__Instructions for the task__
Beneath this instruction is a listing; print exactly the lines in it starting at the line that contains "Task: Open the Chart Wizard icon" and going through the line that contains "Where should I".

__Data to use__

###

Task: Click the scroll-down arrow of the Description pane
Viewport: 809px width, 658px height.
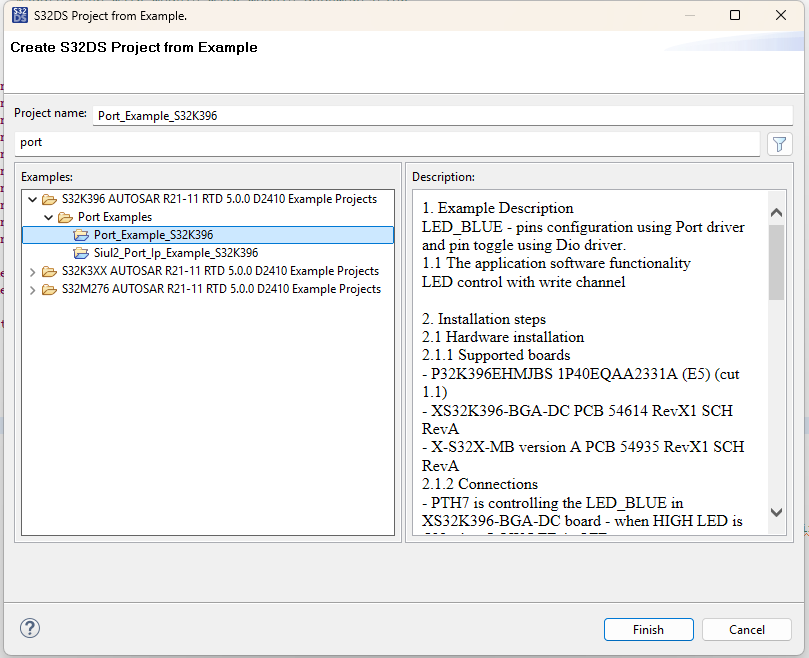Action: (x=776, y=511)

###

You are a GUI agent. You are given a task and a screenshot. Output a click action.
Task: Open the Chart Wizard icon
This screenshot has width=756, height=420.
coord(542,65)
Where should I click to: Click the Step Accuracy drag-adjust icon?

###

__Response area__
Task: Open the Chart Wizard icon
This screenshot has width=756, height=420.
coord(542,65)
Where should I click to: Click the Step Accuracy drag-adjust icon?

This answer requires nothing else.